Dieser Leitspruch hat die Außenpolitik der Bundesregierung in der 20. Legislatur geprägt. Annalena Baerbock hat sich beharrlich dafür eingesetzt, die iranischen Revolutionsgarden auf die EU-Terrorliste zu setzen. Dass diese Listung nun endlich erfolgt ist, war überfällig. Sie macht unmissverständlich klar, womit wir es zu tun haben: mit einer staatlichen Organisation, die systematisch Terror gegen die eigene Bevölkerung ausübt.

Auch heute kämpfen Menschen im Iran für Freiheit, Würde und ein selbstbestimmtes Leben. Frauen stehen dabei erneut an vorderster Front – unter Einsatz ihres Lebens, aus Verantwortung für ihre Töchter, Freundinnen und Schwestern. Die Repressionen des Regimes sind brutal und umfassend: willkürliche Massenverhaftungen, Folter, sexualisierte Gewalt, auch gegen Minderjährige, das Verschwindenlassen von Menschen, Internetabschaltungen, Ausgangssperren. Verletzte werden in Krankenhäusern festgenommen, medizinisches Personal eingeschüchtert. Berichte sprechen von bis zu 30.000 Toten. Das ist kein „hartes Durchgreifen“. Das sind schwere, systematische Menschenrechtsverbrechen.

Vor diesem Hintergrund ist die aktuelle Anerkennungspraxis in Deutschland schwer nachvollziehbar. Die Gesamtschutzquote für Geflüchtete aus dem Iran lag 2025 bei lediglich 22,8 Prozent. Menschen, die vor diesem Regime fliehen, brauchen Schutz – und die Sicherheit, nicht dorthin zurückgeschickt zu werden.
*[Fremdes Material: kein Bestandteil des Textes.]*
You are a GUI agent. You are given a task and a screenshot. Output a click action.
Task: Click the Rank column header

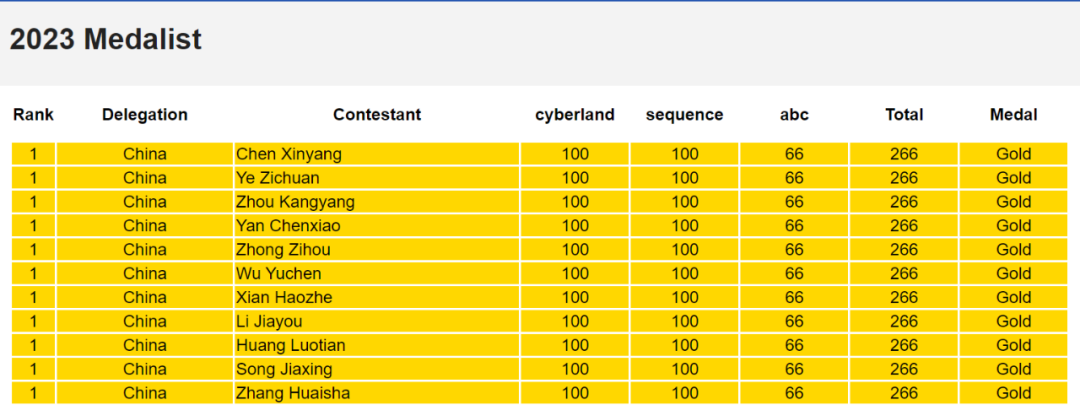[33, 115]
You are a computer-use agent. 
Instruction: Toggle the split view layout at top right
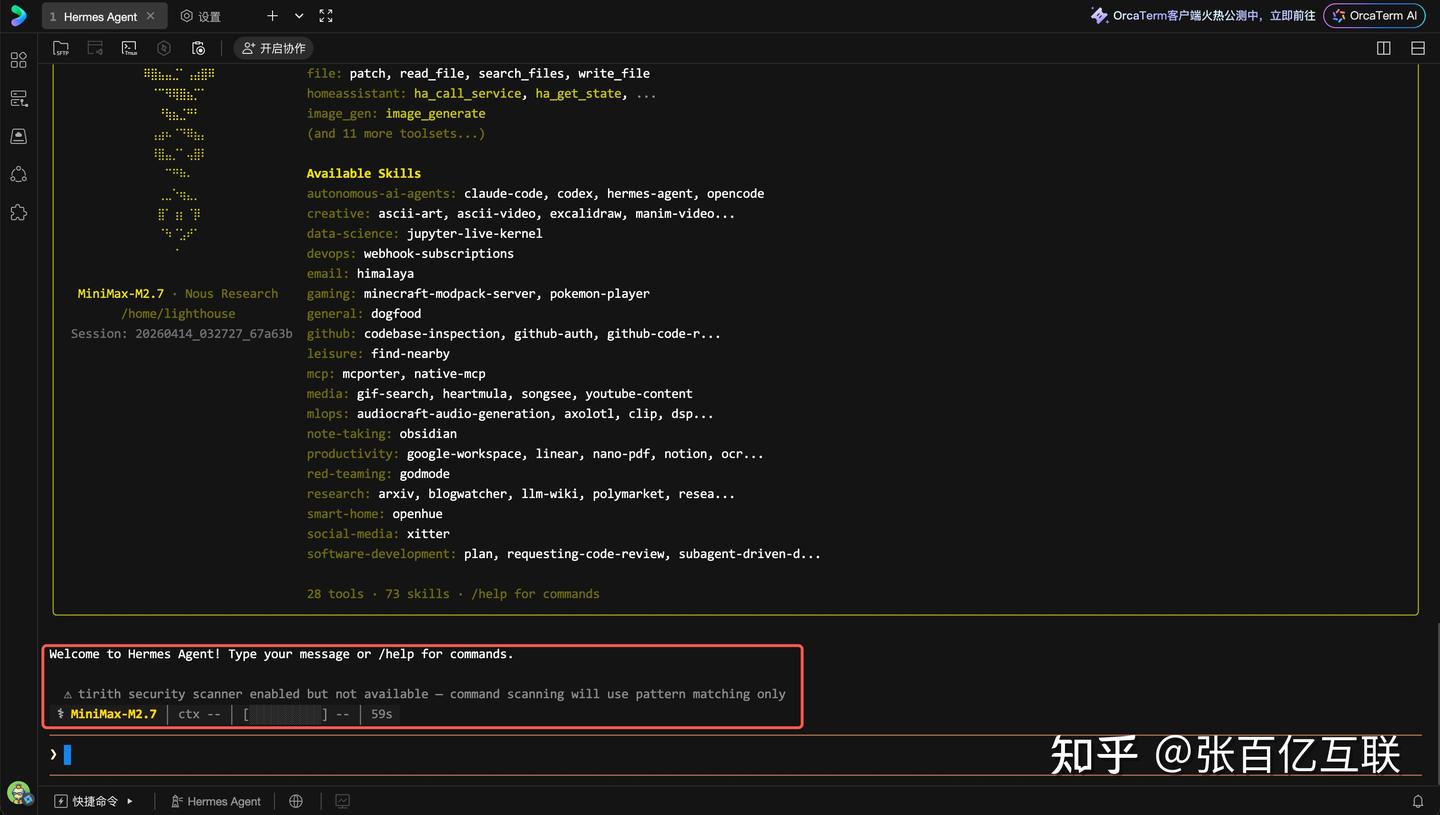1383,47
Ein Abschiebestopp ist daher richtig. Einige Länder zeigen, dass es geht: Rheinland-Pfalz, Nordrhein-Westfalen, Schleswig-Holstein, Hessen, das Saarland und Brandenburg haben zeitlich befristete Abschiebestopps verhängt – mit Ausnahmen für Straftäter und Gefährder. 

Weitere außenpolitische Schritte sind aus unserer Sicht: internationale Ermittlungen, strafrechtliche Verfolgung der Verantwortlichen, weitere Sanktionen sowie humanitäre Aufnahmeprogramme des Bundes für besonders gefährdete Menschenrechtsaktivistinnen und Oppositionelle.

Meine Fraktion wird dem Antrag zustimmen, auch, wenn wir ihn in Nuancen anders geschrieben hätten. 

Wir können die Gewalt im Iran von dieser Stelle aus nicht beenden. Aber wir können handeln. Und unser Handeln muss ein solidarisches Zeichen senden: vor allem an die Menschen im Widerstand gegen das Regime.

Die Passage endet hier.